Companies handling sensitive health, financial and personal data have reported an explosion of privacy breaches since Facebook’s Cambridge Analytica scandal.
Australian Information Commissioner Angelene Falk on Monday said 1132 companies reported local breaches in the year to March 31 – compared to just 159 voluntary notifications in the previous 12 months.
It’s been a little over a year since new commonwealth laws forced medium to large organisations to reveal when personal data was improperly accessed.
Some 16.5 million people were affected in the 1132 breaches. In one breach alone in 2019, data on more than 10 million people was exposed.
“Overall, the leading cause of data breaches was compromised credentials with 159 linked to phishing – people being tricked or lured into providing their username and password,” Ms Falk told a business breakfast in Sydney.
About 350 breaches were down to human error, such as an employee losing a hard drive or emailing someone’s file to a third-party.
Ms Falk said her investigation into Facebook’s Cambridge Analytica breach was in an advanced stage.

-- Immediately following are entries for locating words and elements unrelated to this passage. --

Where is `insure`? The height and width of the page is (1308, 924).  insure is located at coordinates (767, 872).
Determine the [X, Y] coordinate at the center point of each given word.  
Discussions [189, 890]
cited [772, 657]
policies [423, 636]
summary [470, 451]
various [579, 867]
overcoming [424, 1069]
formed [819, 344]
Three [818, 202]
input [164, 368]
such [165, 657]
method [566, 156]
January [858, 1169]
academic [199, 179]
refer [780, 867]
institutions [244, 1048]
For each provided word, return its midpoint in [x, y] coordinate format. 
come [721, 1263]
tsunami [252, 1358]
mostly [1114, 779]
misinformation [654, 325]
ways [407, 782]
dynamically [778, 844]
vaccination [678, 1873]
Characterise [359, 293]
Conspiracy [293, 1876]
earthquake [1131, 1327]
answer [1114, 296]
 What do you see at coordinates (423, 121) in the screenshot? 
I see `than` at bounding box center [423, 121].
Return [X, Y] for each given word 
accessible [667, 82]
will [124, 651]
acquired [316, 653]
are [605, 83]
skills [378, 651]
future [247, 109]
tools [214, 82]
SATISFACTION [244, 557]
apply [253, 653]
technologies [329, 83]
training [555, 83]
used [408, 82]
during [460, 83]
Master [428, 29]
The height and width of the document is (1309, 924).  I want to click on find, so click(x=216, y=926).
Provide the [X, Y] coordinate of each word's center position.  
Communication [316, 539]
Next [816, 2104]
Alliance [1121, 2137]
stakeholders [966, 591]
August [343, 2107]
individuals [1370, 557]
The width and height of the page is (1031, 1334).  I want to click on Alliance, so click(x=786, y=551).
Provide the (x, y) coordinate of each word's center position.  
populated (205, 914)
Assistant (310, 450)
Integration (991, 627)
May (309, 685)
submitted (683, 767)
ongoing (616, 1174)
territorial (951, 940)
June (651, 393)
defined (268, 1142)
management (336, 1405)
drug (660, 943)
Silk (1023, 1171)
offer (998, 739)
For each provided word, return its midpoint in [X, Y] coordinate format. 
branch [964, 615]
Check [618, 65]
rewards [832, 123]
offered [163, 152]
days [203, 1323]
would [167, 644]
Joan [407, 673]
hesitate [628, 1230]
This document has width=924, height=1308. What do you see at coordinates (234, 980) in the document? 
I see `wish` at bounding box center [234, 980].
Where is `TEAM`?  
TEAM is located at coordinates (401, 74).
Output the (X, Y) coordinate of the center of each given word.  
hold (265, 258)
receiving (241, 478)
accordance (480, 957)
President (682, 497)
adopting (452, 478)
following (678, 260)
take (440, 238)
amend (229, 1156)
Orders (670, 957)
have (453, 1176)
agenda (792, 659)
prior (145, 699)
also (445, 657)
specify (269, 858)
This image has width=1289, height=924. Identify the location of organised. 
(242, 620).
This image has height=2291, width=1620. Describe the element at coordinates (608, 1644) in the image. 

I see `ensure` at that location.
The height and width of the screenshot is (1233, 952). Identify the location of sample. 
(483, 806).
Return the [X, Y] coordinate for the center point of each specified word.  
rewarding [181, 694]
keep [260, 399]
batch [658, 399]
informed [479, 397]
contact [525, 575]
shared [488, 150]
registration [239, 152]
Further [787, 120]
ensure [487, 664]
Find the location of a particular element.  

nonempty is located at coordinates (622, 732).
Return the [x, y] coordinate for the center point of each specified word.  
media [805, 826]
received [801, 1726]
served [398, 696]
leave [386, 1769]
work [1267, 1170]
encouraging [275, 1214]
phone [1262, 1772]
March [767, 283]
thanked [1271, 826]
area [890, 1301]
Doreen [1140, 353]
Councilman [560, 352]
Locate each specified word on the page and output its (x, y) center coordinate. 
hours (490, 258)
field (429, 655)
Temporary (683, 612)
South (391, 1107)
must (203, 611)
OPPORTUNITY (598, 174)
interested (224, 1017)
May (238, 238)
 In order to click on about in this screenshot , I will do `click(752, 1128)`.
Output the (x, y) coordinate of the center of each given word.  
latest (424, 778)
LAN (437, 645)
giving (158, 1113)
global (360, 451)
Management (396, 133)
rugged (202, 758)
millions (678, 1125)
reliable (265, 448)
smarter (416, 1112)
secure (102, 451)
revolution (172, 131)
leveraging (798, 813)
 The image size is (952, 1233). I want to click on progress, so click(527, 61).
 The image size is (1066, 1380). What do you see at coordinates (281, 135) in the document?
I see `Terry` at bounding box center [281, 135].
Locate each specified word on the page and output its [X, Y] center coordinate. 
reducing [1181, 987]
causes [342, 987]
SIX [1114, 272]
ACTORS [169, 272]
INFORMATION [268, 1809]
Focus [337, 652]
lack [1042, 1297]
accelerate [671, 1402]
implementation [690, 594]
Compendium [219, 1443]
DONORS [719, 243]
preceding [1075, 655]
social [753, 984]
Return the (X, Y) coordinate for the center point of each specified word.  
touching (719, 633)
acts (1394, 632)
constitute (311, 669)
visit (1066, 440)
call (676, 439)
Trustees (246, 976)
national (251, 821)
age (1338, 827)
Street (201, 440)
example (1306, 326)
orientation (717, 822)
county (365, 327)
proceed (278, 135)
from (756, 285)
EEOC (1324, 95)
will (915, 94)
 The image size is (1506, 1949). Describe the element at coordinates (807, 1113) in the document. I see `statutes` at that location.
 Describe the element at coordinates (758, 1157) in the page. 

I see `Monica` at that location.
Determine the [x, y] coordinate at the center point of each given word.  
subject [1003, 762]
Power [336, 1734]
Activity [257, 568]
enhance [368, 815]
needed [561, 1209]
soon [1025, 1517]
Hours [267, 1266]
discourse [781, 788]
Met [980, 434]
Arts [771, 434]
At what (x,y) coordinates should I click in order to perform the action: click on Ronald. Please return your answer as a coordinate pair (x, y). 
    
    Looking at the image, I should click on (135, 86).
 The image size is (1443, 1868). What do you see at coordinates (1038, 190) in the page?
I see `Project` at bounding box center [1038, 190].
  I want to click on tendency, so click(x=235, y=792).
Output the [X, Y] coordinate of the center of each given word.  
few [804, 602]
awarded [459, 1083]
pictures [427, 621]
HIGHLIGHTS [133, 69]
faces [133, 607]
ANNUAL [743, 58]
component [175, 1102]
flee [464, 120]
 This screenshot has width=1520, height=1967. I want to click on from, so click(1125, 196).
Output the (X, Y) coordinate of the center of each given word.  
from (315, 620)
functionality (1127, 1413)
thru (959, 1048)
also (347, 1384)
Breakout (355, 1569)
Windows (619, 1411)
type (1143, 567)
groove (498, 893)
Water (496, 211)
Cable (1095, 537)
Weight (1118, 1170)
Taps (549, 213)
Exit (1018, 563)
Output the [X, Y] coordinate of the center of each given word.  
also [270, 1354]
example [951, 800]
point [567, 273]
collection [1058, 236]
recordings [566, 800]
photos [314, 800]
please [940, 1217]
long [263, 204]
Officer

That incident, which affected more than 300,000 Australians, was one of at least three data breaches the tech giant has had to publicly acknowledge since March 2018.
The information commissioner said data including personal information was now the lifeblood of the digital economy and continued to raise new challenges “about the way we operate”.
“The intersection between consumer protection, privacy and data protection is increasingly relevant,” Ms Falk told the breakfast.
Ms Falk said businesses should be prepared for data breaches, know what personal information was on file and have plans on how to talk to affected consumers.
Data privacy expert Sheila FitzPatrick said too many businesses are still not thinking about why they’re collecting data and often wrongly presume the regulator won’t target smaller companies
“In the past six months, 13 very small companies have been sanctioned under (Europe’s data protection regulations),” she said. “It’s not just the big companies.”